◆ **Task description**: Copy out the text of all the items below word for word, leaving out the pictures.

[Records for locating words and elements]
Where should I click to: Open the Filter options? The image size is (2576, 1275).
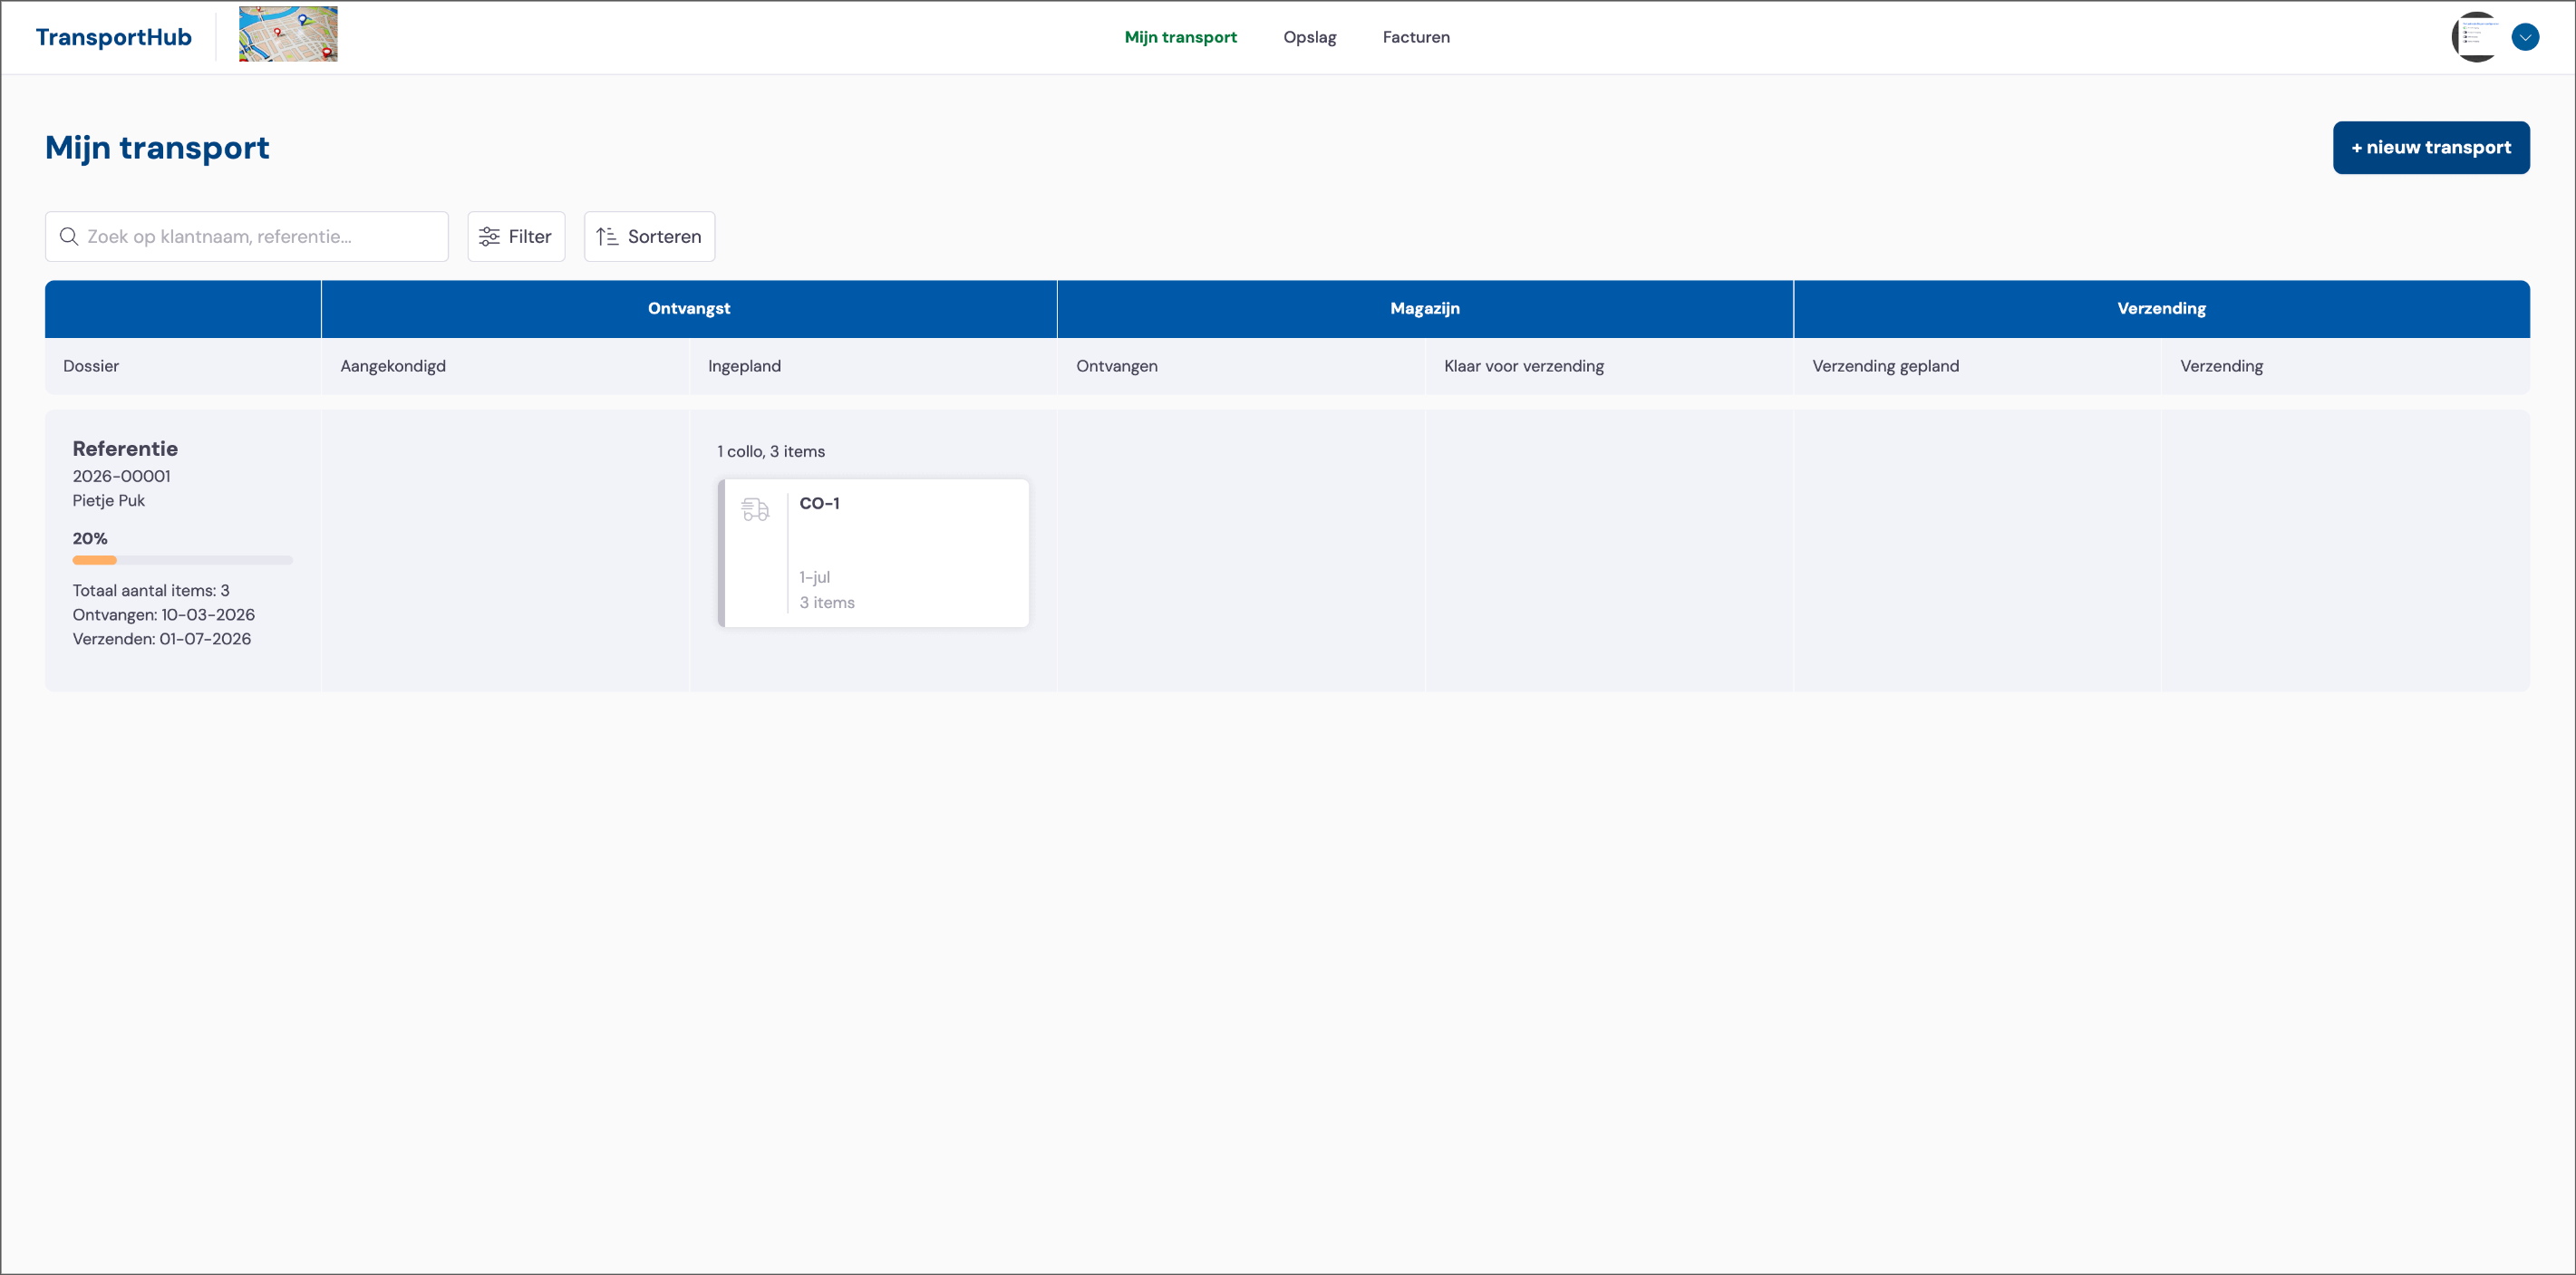[516, 236]
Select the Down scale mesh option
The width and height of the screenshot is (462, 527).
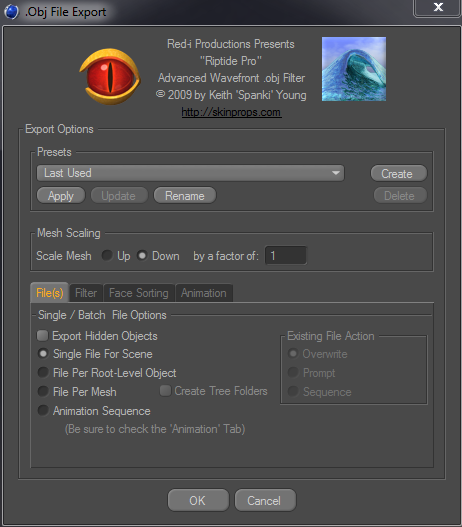142,255
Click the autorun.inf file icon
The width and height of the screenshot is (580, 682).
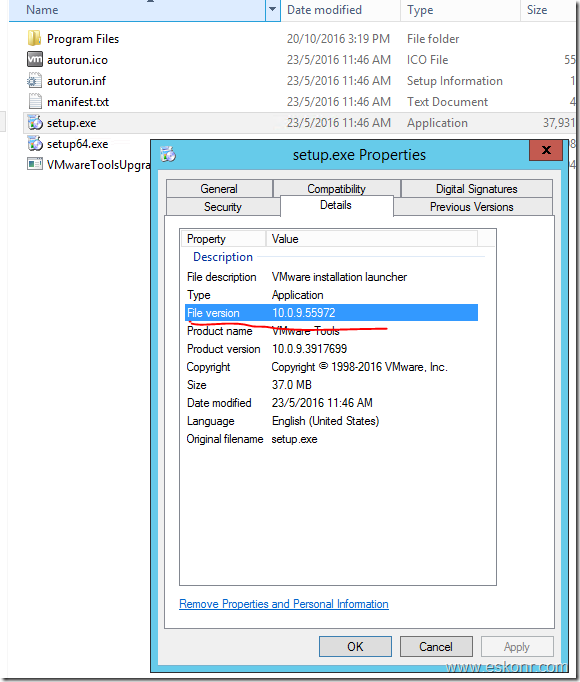tap(34, 80)
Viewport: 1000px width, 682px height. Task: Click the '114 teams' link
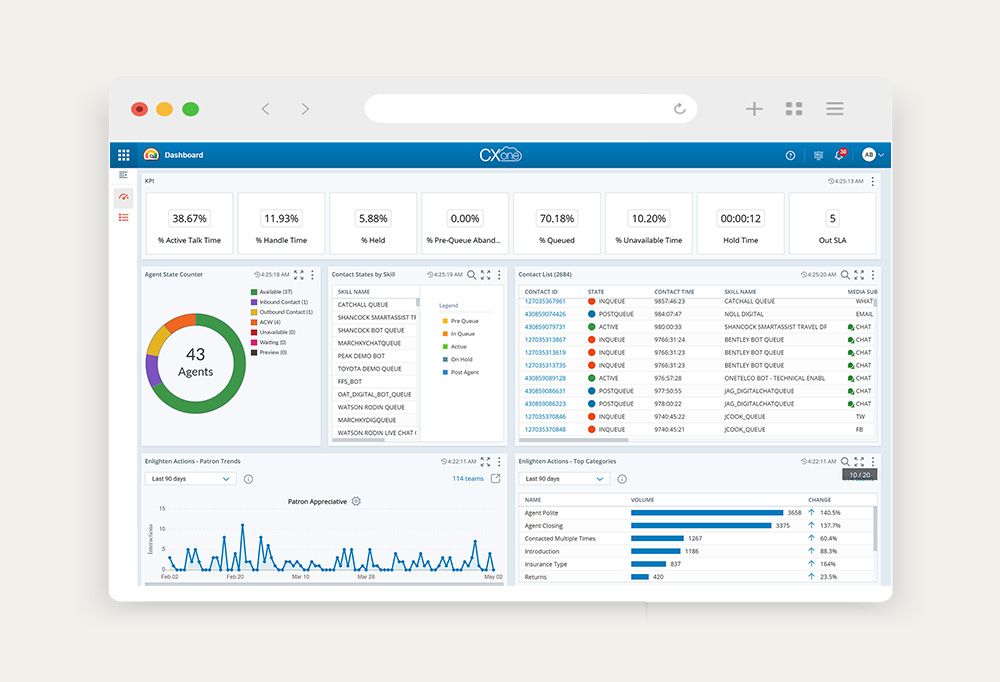point(467,479)
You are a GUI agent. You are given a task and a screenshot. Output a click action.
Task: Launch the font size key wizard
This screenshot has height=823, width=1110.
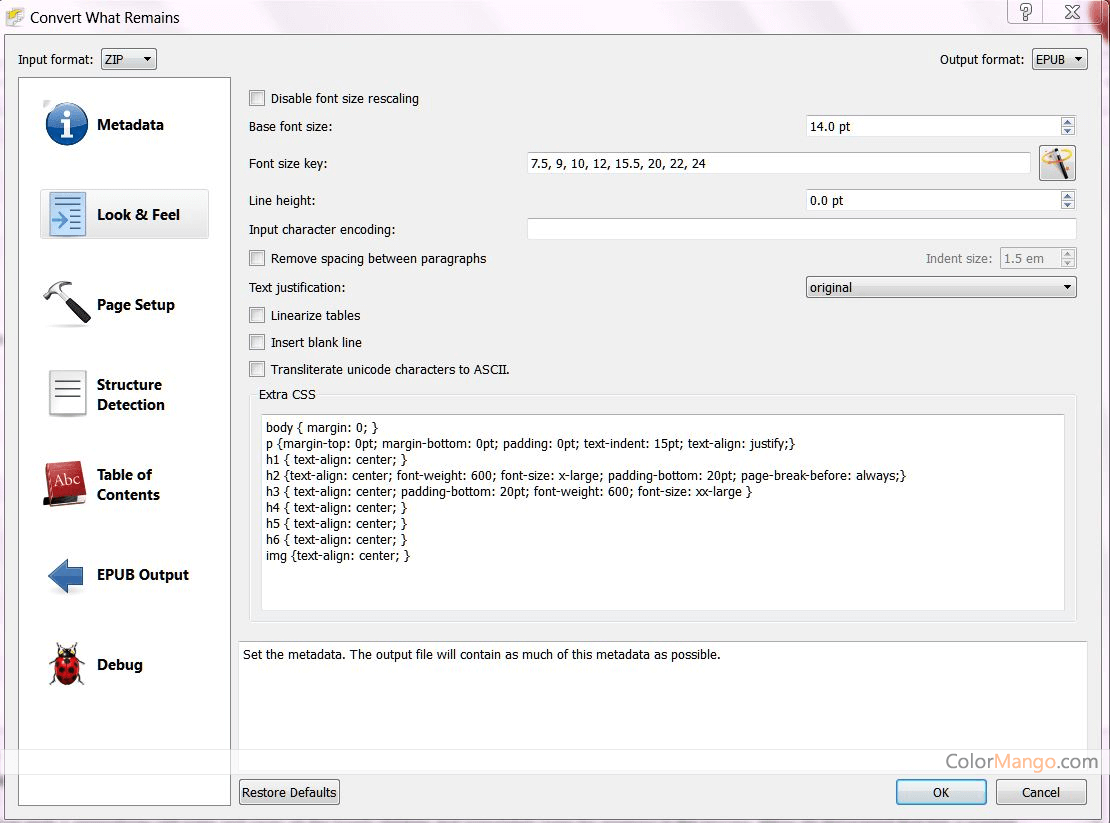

◆ **Complete answer**:
Where should I click to: Open the Filter options? The image size is (2576, 1275).
[516, 236]
Select the Down scale mesh option
The width and height of the screenshot is (462, 527).
142,255
Click the autorun.inf file icon
The width and height of the screenshot is (580, 682).
tap(34, 80)
Viewport: 1000px width, 682px height. Task: Click the '114 teams' link
point(467,479)
You are a GUI agent. You are given a task and a screenshot. Output a click action.
Task: Launch the font size key wizard
This screenshot has height=823, width=1110.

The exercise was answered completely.